The UAW, which represents around 400,000 members, used the specter of an endorsement as leverage in last year’s autoworker strike, which spotlighted worker concerns in the transition to electric vehicles, a key priority of the Biden administration. The union won new protections for workers in EV battery plants, and it pushed Jeep owner Stellantis to reopen a shuttered auto factory in Belvidere, Ill., with the support of the Biden administration.

“Our endorsements are going to be earned. They’re not going to be freely given, as they have been in the past,” Fain told The Washington Post last summer.

Biden has received a stream of earlier-than-typical union endorsements this election cycle, including a June endorsement from the AFL-CIO, the nation’s largest labor federation, and more than a dozen other unions.
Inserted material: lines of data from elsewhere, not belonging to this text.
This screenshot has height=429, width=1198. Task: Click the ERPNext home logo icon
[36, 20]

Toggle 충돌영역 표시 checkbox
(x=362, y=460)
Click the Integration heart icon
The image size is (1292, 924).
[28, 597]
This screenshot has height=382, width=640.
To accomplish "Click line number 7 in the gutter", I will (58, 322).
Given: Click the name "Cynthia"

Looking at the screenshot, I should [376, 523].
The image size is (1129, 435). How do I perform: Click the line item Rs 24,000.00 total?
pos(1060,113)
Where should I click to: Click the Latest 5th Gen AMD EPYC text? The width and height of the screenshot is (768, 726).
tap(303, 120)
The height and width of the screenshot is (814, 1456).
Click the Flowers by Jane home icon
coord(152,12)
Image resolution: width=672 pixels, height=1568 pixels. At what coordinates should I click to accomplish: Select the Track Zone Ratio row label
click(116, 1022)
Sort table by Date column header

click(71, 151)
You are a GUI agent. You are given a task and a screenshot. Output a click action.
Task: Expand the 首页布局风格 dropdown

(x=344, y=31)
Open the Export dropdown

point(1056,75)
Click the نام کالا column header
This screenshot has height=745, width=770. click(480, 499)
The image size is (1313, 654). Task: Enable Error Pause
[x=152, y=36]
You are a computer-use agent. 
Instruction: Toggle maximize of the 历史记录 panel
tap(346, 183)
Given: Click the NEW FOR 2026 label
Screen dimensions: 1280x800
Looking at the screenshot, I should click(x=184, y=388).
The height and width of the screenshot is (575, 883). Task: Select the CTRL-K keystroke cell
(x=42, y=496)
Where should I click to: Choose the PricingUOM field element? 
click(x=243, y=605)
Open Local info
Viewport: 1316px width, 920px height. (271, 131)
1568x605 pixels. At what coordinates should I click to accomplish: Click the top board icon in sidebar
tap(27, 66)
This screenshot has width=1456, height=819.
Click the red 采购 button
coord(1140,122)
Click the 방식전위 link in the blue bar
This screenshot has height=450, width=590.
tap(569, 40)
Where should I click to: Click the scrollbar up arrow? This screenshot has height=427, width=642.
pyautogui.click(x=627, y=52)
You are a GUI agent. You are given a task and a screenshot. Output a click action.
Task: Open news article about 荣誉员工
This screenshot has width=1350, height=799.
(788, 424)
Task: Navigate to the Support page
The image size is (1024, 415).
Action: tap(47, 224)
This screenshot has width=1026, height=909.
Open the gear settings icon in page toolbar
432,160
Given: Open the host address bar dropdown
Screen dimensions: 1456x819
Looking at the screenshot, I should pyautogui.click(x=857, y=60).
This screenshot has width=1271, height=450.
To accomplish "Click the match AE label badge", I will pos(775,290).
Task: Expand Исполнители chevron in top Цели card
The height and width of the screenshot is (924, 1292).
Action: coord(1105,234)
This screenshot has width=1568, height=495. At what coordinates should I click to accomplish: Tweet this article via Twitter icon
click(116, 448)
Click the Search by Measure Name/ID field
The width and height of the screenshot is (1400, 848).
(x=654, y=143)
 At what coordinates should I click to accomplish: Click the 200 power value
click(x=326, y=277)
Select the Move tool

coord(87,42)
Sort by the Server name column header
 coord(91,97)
But a handful of influential unions, including the Teamsters, the American Postal Workers Union and the International Association of Fire Fighters, have chosen to continue to wield their endorsement as influence in Washington.

“The union share of the vote is incredibly important,” said Steve Rosenthal, a Democratic political strategist in the labor movement for decades. “In the most critical battleground states, the so-called blue wall states of Michigan, Pennsylvania and Wisconsin that President Biden needs to win to be reelected and that were the reason Trump was elected in 2016, a big share of the votes are from union households.”

Brian Rothenberg, a former spokesperson for the UAW and a public relations consultant, said internal surveys early in election seasons typically show about a third of UAW members supporting Democratic presidential candidates, a third supporting Republicans and the remaining third as swing voters. However, past internal surveys after elections show that about 60% of current and retired members usually voted for Democratic presidential candidates in November.

Biden has frequently touted his ties to labor unions, while straining at times to make inroads with working-class union members. His biggest wins for the labor movement include approving trillions of dollars in spending on infrastructure, semiconductor and climate packages that incentivize companies to hire union workers, as well as installing a labor advocate to lead the National Labor Relations Board, who has made it easier for workers to join unions.

Trump has also called himself “pro-worker,” positioning himself as an ally of the working class, while also supporting numerous policies as president that constricted union power. He has received few union endorsements outside of law enforcement unions. His visit to Michigan during the UAW strike featured a rally with autoworkers at a nonunion shop, as union leaders warned the former president to stay away.